Former WSJ AME Hinson dies
by Chris Roush
Dan Hinson, an assistant managing editor at The Wall Street Journal who retired in 1997, died on Monday.
In an email to the staff on Tuesday, deputy managing editor Jim Pensiero writes, “Dan retired in 1997 after working for Dow Jones and the Journal for 42 years. He was one of the key people responsible for overseeing the ‘daily miracle’ of the Journal’s news production spanning from the days of hot-metal composing to desktop publishing. In addition to being exceptionally good at his work, he was a kind and gentle man with a great eye for talent.”
Hinson’s son Steve Hinson wrote, “Please know that the thoughts, prayers, notes, cards and photos from you and the rest of his extended family at Dow Jones helped to cheer and sustain him over these past few months. Only a week ago, we watched the video of my father’s retirement dinner and it brought him great joy to see all of you again at one of his proudest and happiest moments.”
Former WSJ managing editor Paul Steiger sent the following note to Talking Biz News about Hinson:
Dan Hinson, who retired in 1997, was a true MVP of the Wall Street Journal whom few readers of the paper had ever heard of. He was also that rare person whom everyone he worked with both respected and loved. His job was to manage the interfaces between the Journal’s news department and its production and advertising departments. He did it brilliantly and seamlessly, always with the reader uppermost in his mind. It fell to him to remind the journalists that deadlines do matter and the production people that story fixes needed to be made immediately. It was his job to tell the ad people that, no, they couldn’t run this $100,000 insertion because he had discovered it misquoted a Journal story. It was also his job to tell the newsies that they couldn’t do a story on a takeover bid that someone spotted in an ad on the composing room floor until at least one copy of the paper had left the door of one printing plant somewhere in the country (and thus the ad was in the public domain). He spotted talent well and was one of the first leaders to avidly recruit and promote women. He was, as his friend and colleague Jim Pensiero noted today, one of the all time greats.

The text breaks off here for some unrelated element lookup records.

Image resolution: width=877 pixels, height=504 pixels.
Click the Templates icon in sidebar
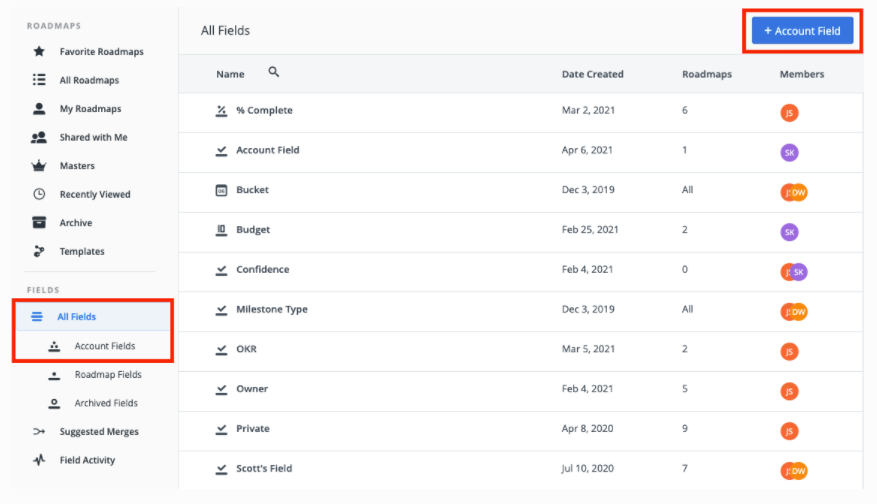point(39,251)
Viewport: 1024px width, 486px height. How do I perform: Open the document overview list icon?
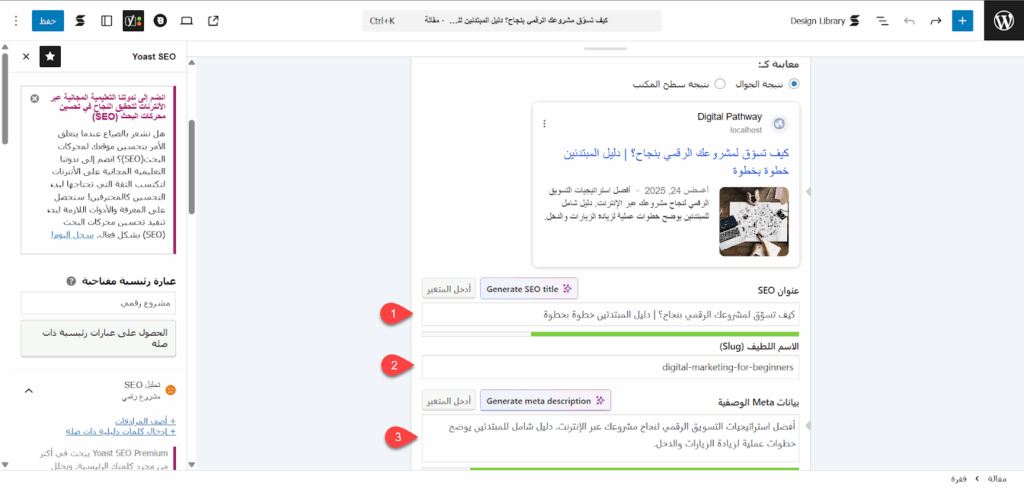point(882,20)
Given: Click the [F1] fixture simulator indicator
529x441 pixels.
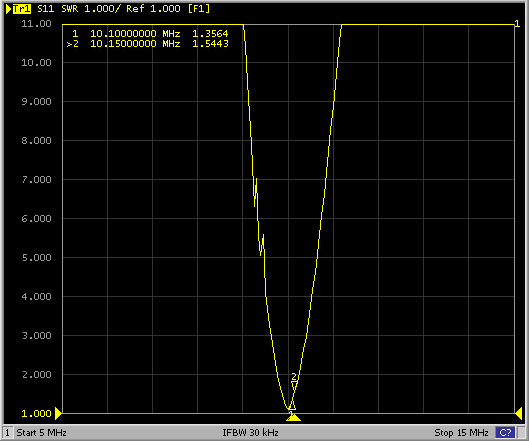Looking at the screenshot, I should click(199, 9).
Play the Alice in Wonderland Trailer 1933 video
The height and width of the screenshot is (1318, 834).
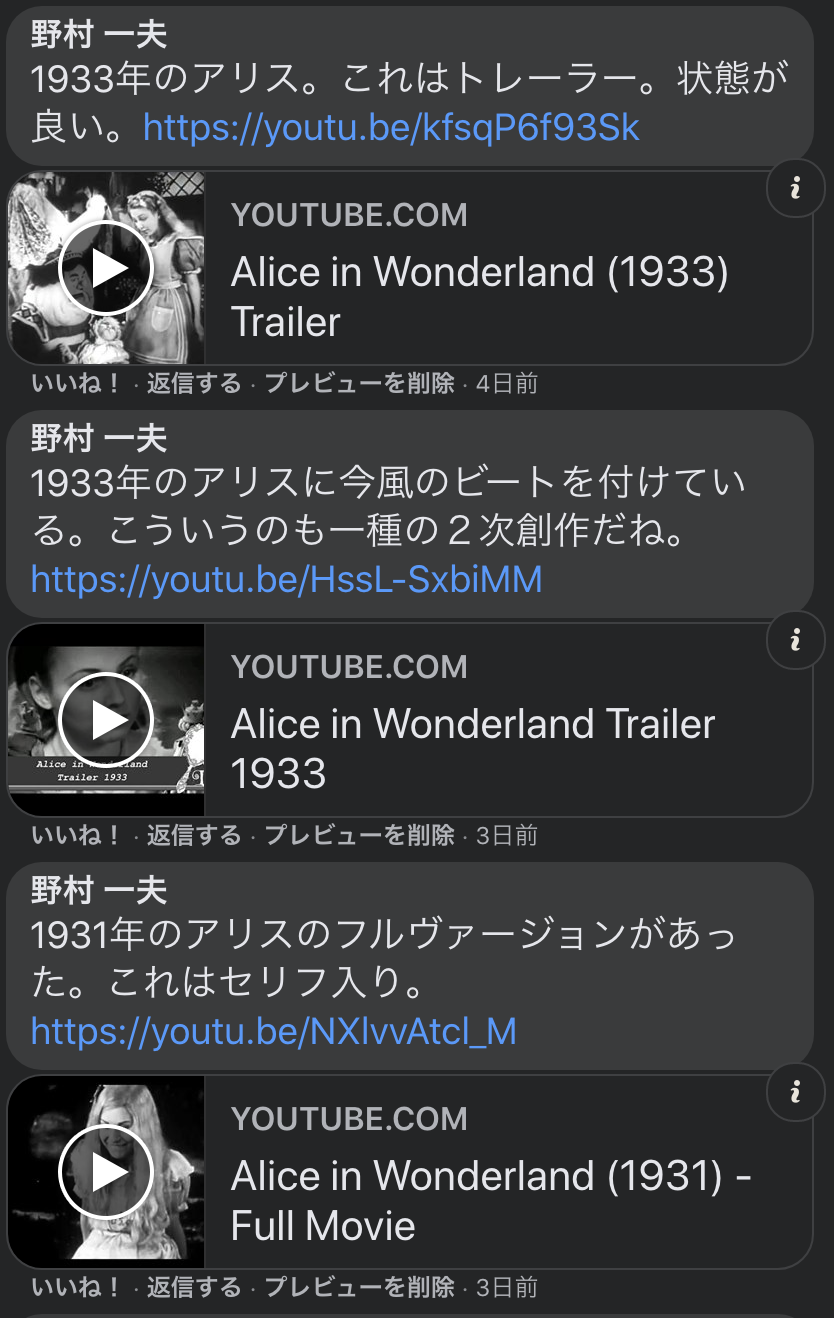tap(106, 720)
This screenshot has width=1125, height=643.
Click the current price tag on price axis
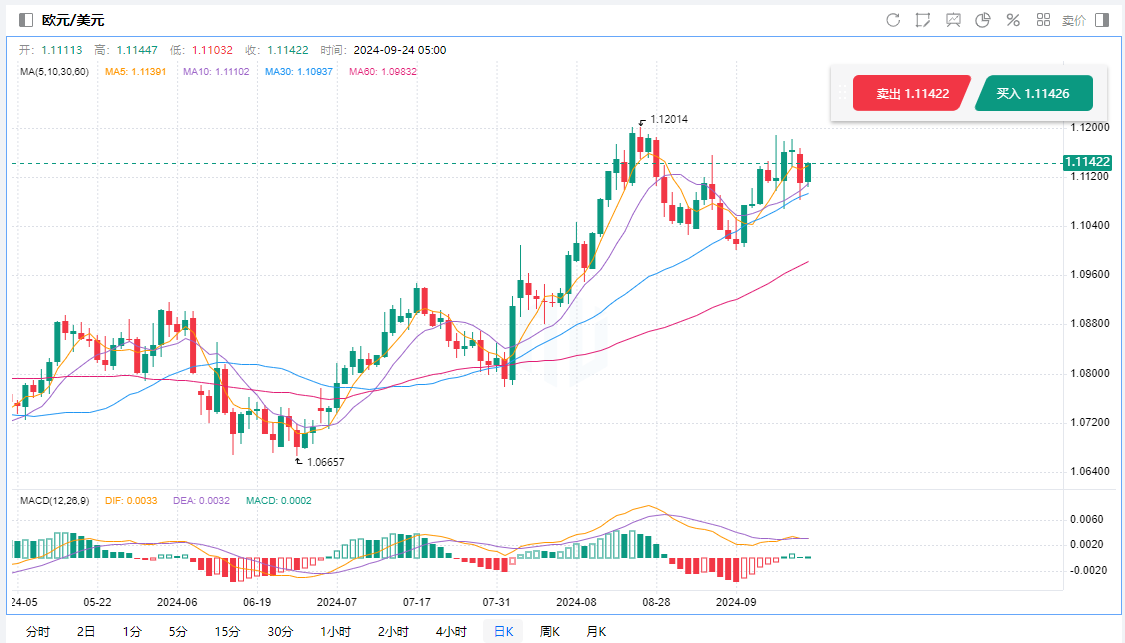[1087, 162]
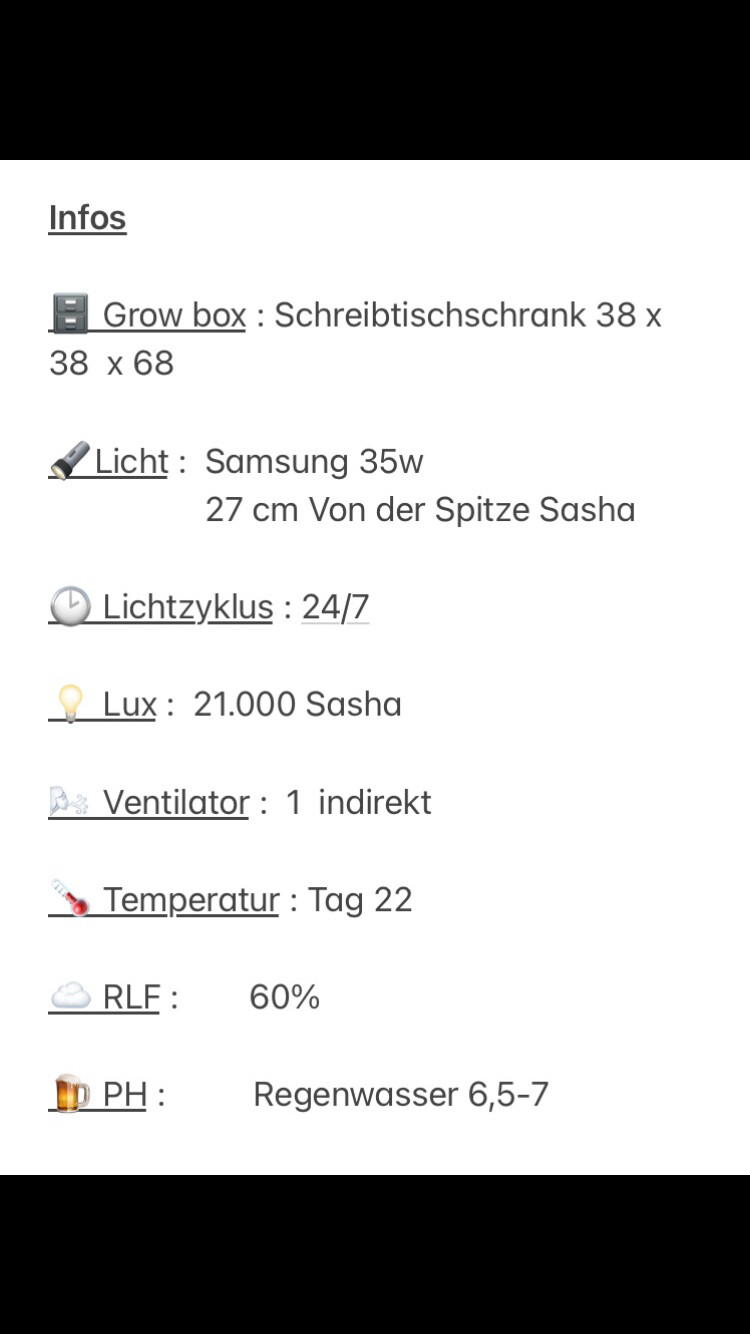Click the underlined Lux label
The height and width of the screenshot is (1334, 750).
pyautogui.click(x=129, y=704)
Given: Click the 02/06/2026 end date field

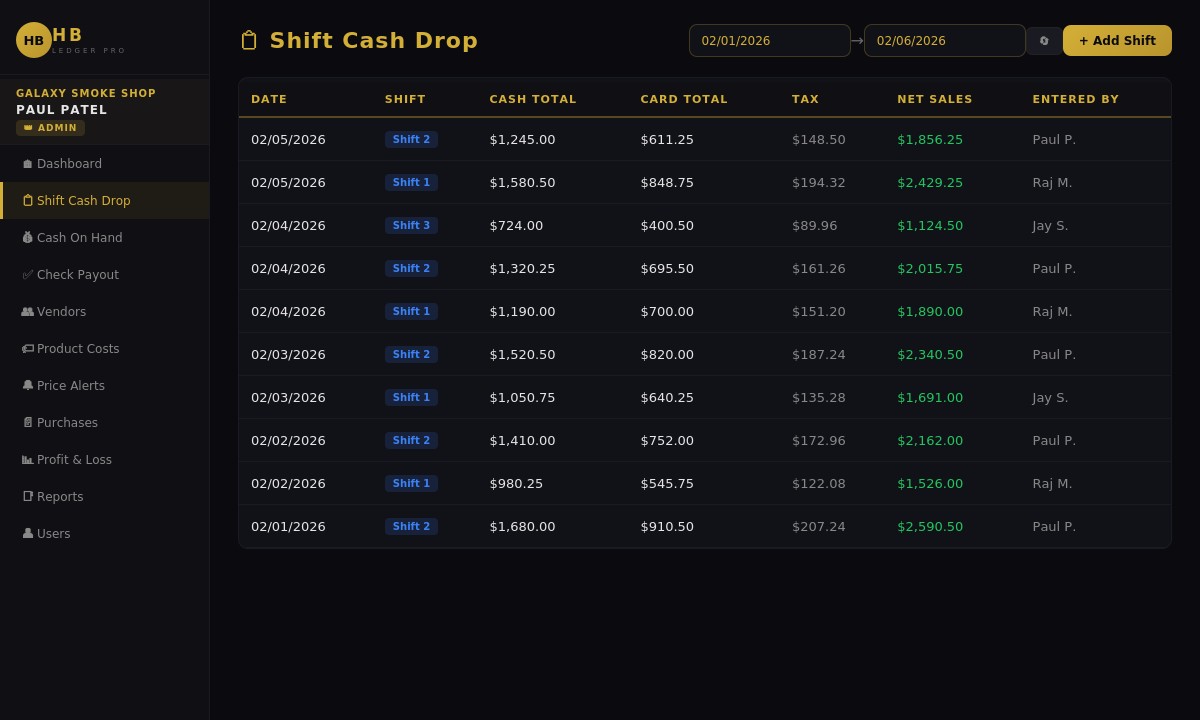Looking at the screenshot, I should (945, 41).
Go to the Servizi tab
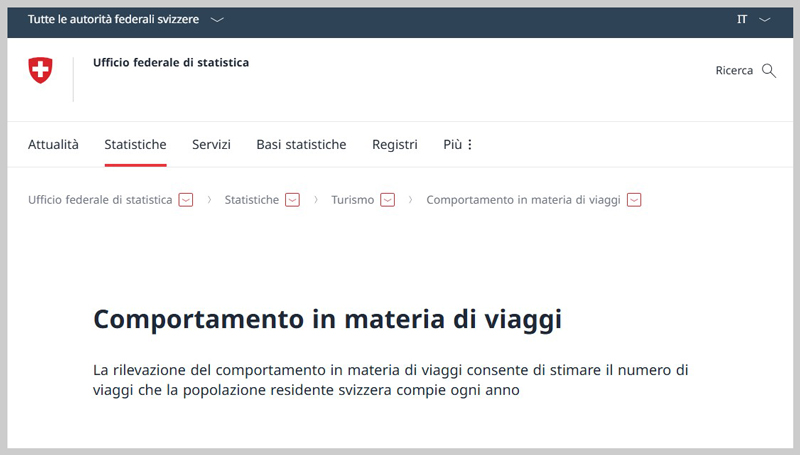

Barney Calame, a former deputy managing editor at The Journal, sent the following to Talking Biz News about Hinson:
Dan was a gentle straight shooter in a newsroom with its share of large egos. But he didn’t duck speaking truth to power when he felt it was necessary. His work on the production side of the Journal before he became an assistant managing editor in the news department made him especially valuable there. With his deep understanding of how the Journal worked — from reporting to delivery truck — Dan played a key role in making sure the paper got out every day. And when there was a crisis, his calmness and wisdom would save the day.